_Provided records:_

##############################

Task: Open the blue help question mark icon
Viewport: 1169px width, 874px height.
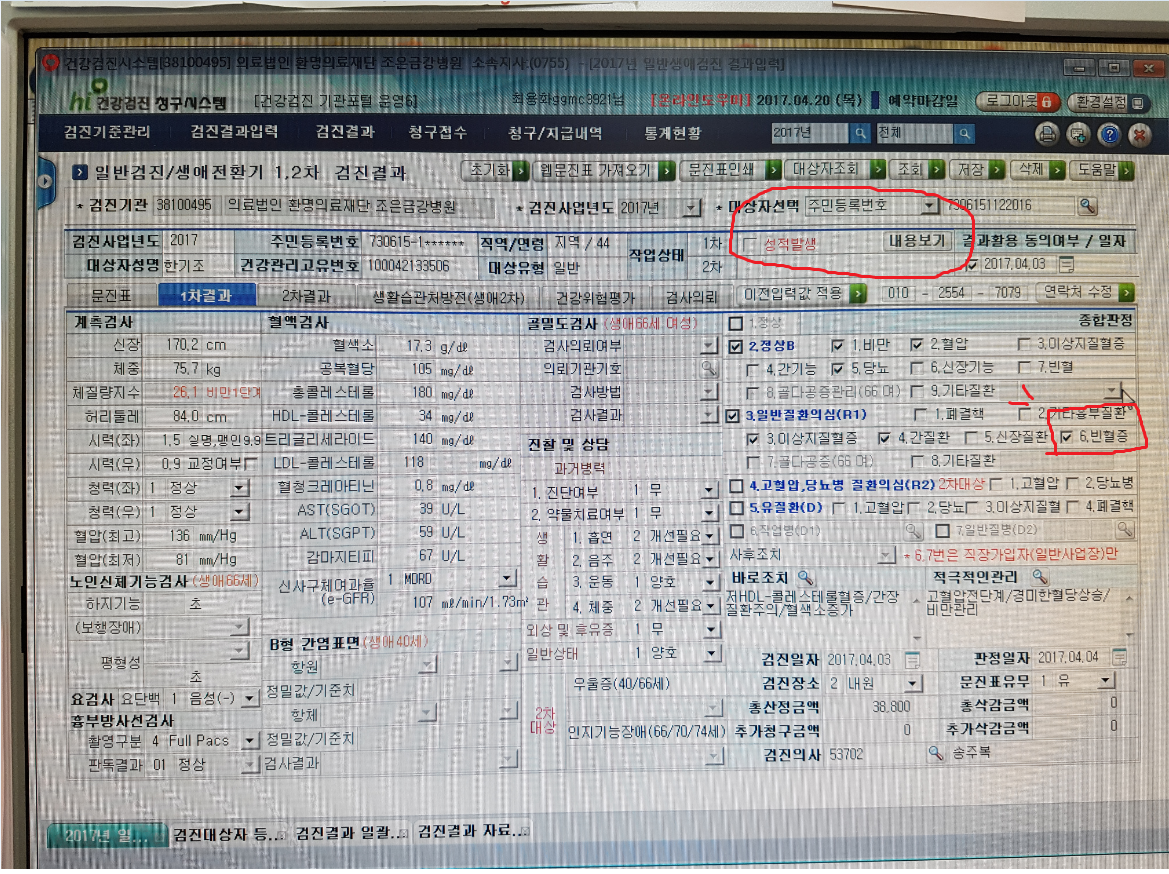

##############################

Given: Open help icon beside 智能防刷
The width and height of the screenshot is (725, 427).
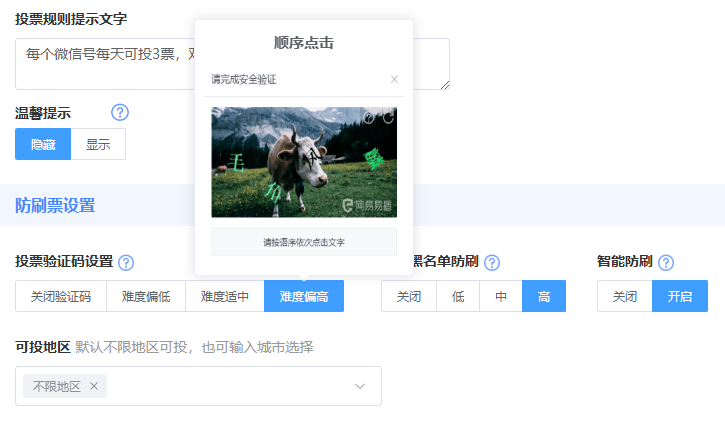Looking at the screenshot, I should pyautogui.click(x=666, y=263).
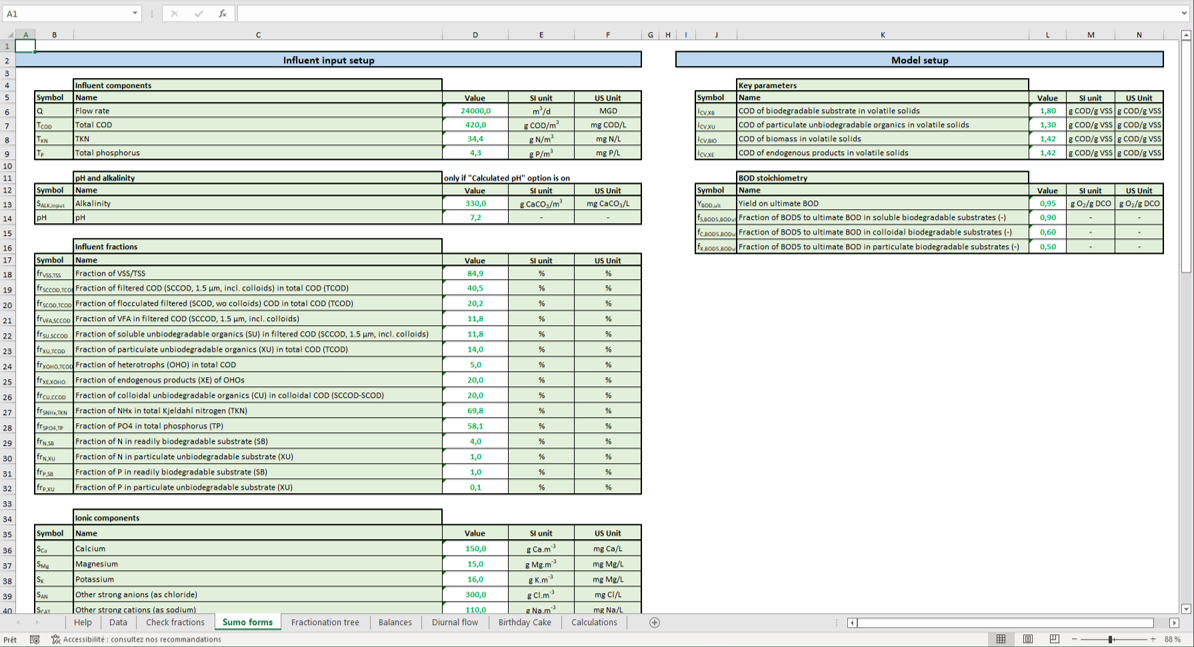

##############################

_Task:_
Please go through the data above and copy each line that has the word "icon".

_Result of the task:_
Task: Open the blue help question mark icon
Given: Open help icon beside 智能防刷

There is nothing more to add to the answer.